Références : Erik Orsenna, "Madame Bâ", éditions Fayard, 2002 [1]
Sacrée Madame Bâ, cette malienne incorrigible ne se sent jamais battue, comme face aux pires adversités de la vie ; et elle en connaîtra de revers et des désillusions. Cette fois, c'est son petit-fils qu'elle veut secourir mais pour cela, il faut qu'elle vient en France où, Dieu ou le marabout seul sait pourquoi, elle est "persona non grata".

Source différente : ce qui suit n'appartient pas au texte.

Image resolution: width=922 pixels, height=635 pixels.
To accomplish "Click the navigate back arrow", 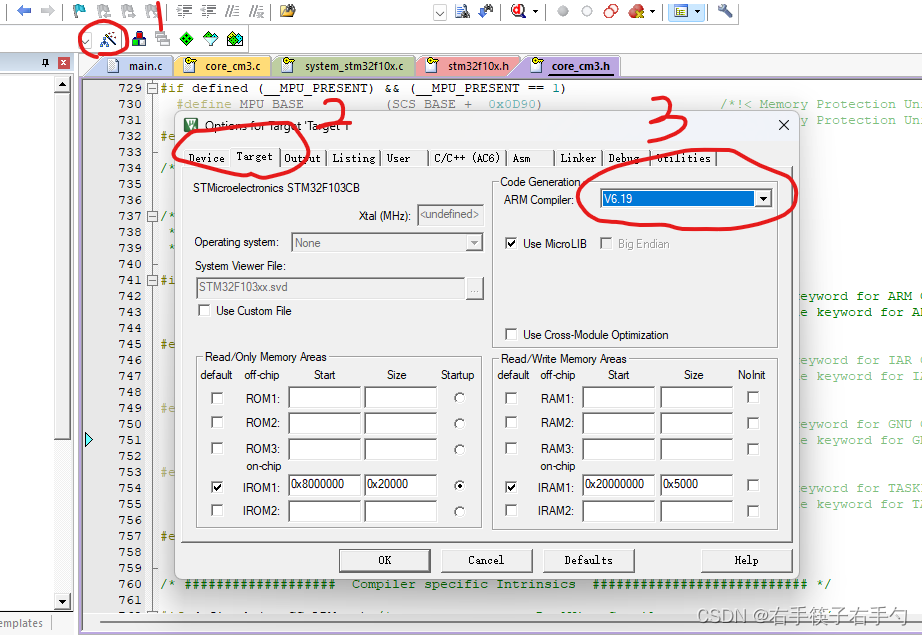I will (23, 10).
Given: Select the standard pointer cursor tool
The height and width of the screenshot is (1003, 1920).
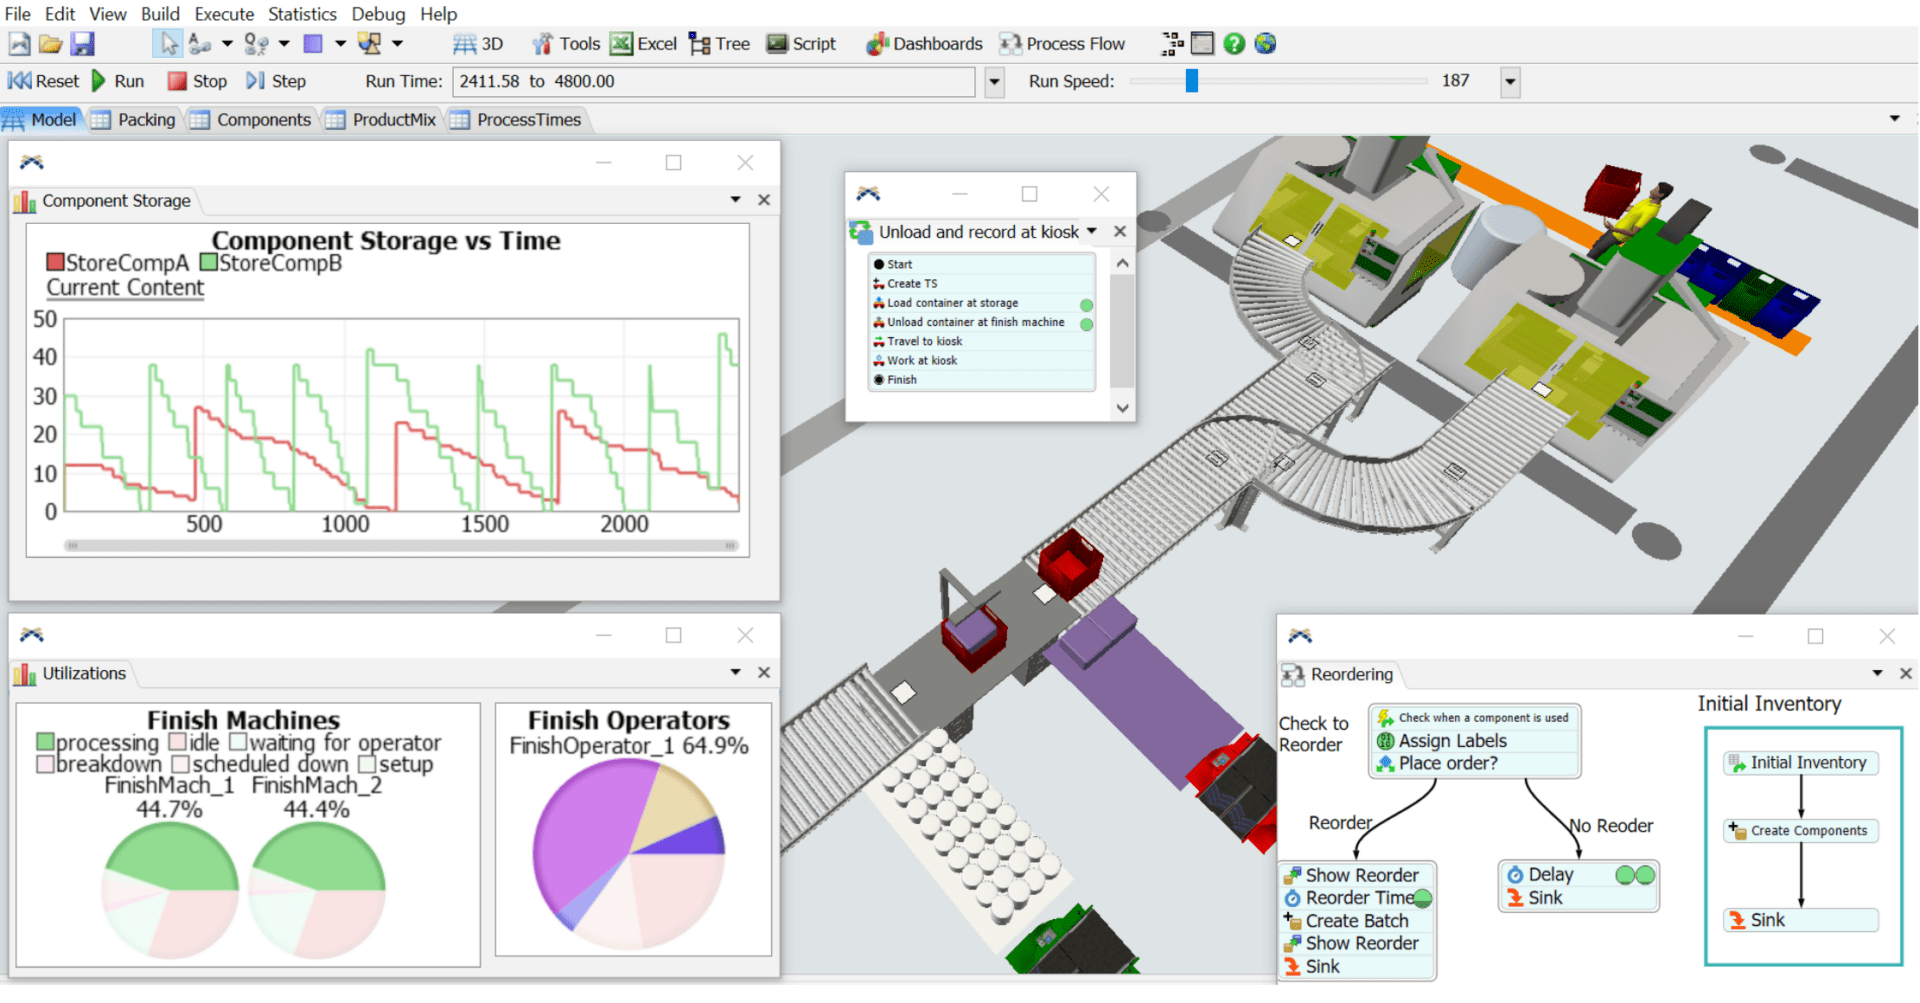Looking at the screenshot, I should click(169, 44).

Comment dans ces conditions arriver malgré tout à plaider son affaire et parvenir à passer outre au véto têtu de l'administration française. Sa demande de visa temporaire pour venir en France -formulaire n°13-0021- est de ces documents sec, aux réponses lapidaires, dont l'administration a le secret. Inutile alors de tenter de retracer la réalité si complexe de la vie de madame Bâ, d'expliquer les tenants et aboutissants d'une réponse qui ne peut être binaire car nul n'a jamais pu enfermer Marguerite Bâ dans un cadre quelconque..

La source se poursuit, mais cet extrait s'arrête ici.